Senquez Golson said he's bothered now by a slight hamstring situation, and everybody knows those can linger. C.J. Johnson is limited right now. Patrick Junen went through conditioning Friday but that was all.

There are a few others. The Rebels need all of them to be ready to play. How realistic is that? Again, time will tell, and preseason practice could also add a few names to the injured list. Usually does.

But that's not to present a gloomy situation. It's far from that inside the IPF. Being healthy is a key to success for all teams, and this one is no exception.

What Freeze wants most now is for the Rebels to be able to build on last season's bowl-winning campaign. And he's goal-setting, in his own words, carefully.

"I'm very careful not to identify a specific expectation this year other than to become more relevant in the SEC West," he said. "And to continue to compete passionately for our university for 60 minutes. Part of that is that I don't really know how these kids are going to perform, particularly the young ones.

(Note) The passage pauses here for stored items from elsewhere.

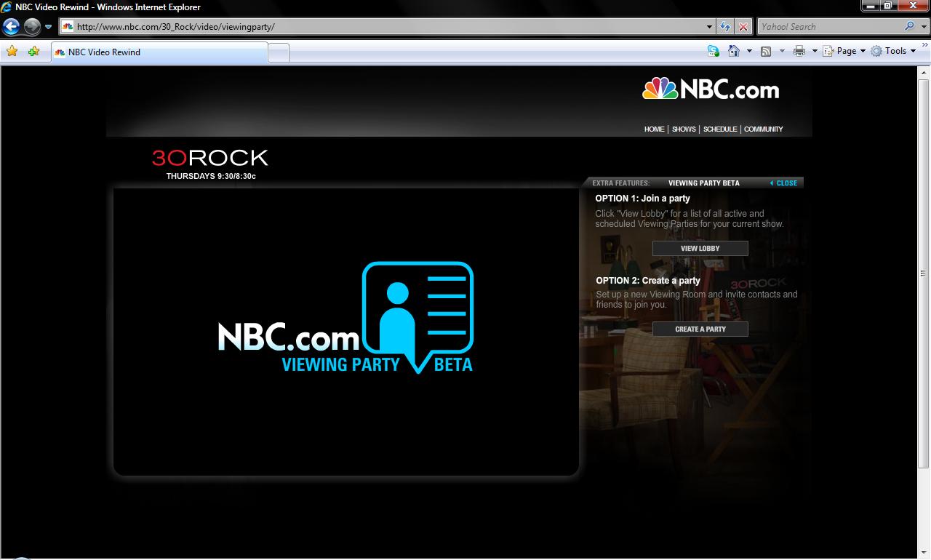Click the RSS feeds icon
Viewport: 931px width, 560px height.
[x=766, y=51]
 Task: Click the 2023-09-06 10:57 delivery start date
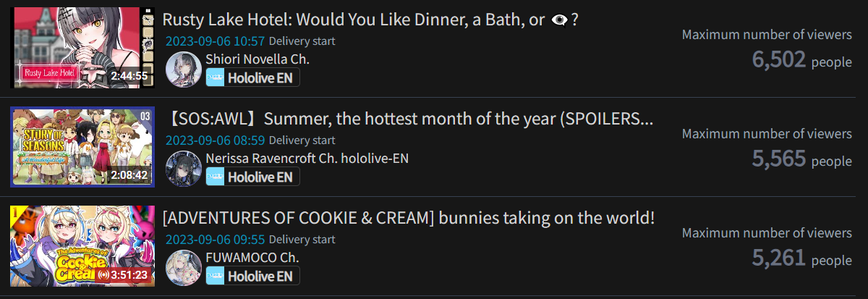click(216, 41)
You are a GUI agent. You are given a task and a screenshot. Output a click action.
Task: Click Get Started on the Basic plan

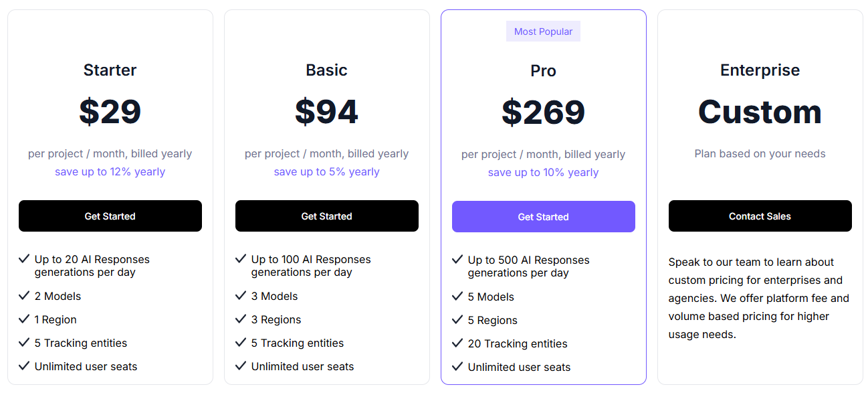click(326, 216)
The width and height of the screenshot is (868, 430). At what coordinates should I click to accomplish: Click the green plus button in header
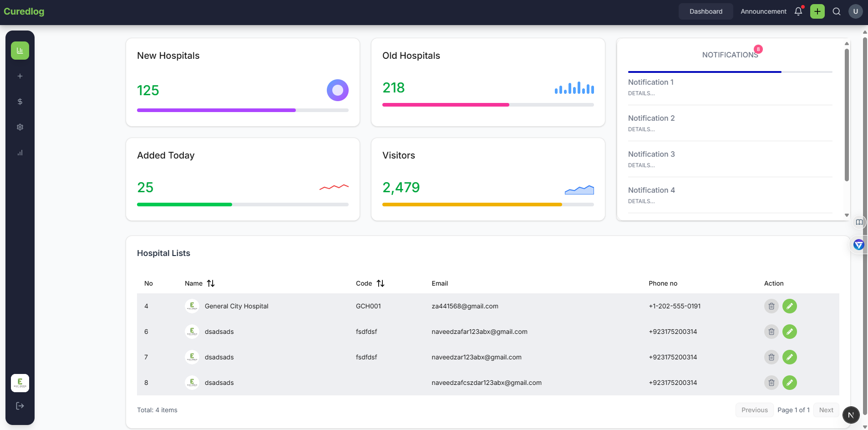817,11
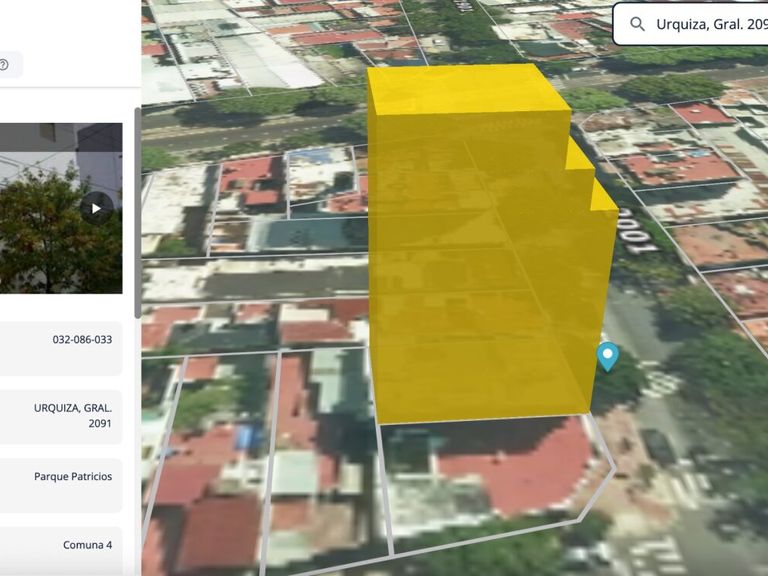Select the lowest stepped tier of yellow building

point(604,196)
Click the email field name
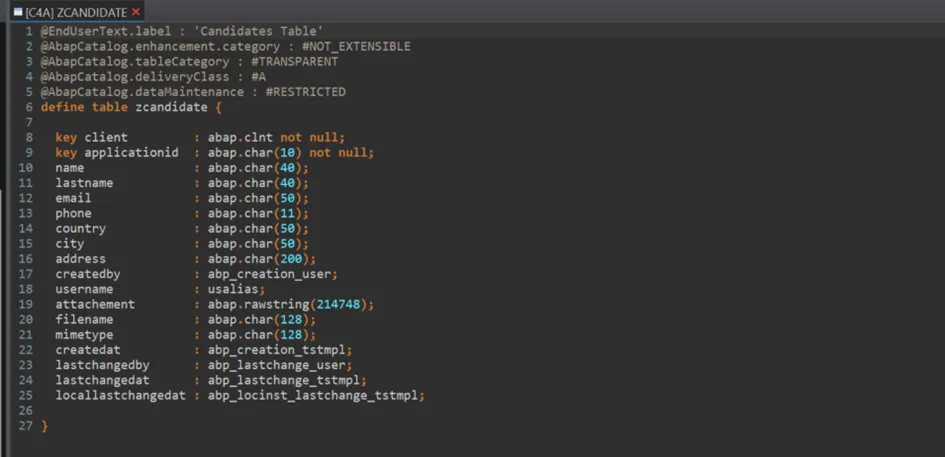Viewport: 945px width, 457px height. [73, 198]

"Do I think we have the ability to scare a lot of people? I do. Does that mean we can win all those games, I don't know. I say that because I believe with unrealistic expectations, if they don't come true, frustration sets in. The last thing we need in step two of our journey...we have to continue what we do with great enthusiasm and passion. We will get there."


Hugh Freeze
Bruce Newman

Freeze's message is the same as it was the day he was hired and he proclaimed his goals from the Ford Center stage.

"I have a great sense of pride, being a Mississippian and understanding the Mississippi people, and knowing we've given them a renewed sense of pride in their football team, and they have some joy from watching our team play last year, that brings great satisfaction," he said.

"That's all great. The other side is as opposed to last year with zero expectation, certainly they've increased. So I'm driven to not be defined by what the scoreboard says or what the win-loss record says, or what the recruiting rankings say. They are very important to me. But at the same time, in building a program if you let yourself go down that road where that defines you in a year or a week, I think the coaches and the people around you immediately start feeling a sense of pressure. And to me, that's not what our program's about."

So as year two begins, at least the preseason practice portion of it, the program's direction continues to be set.

"We're just going to stay the course, regardless of what the expectations are," Freeze said. "We want to deliver. We want to win. I think we have very good chemistry around here right now. I think the recruits sense it when they come on campus. It's a family atmosphere.

"As the leader (if I) can maintain that and be very consistent, then great things can and will happen here."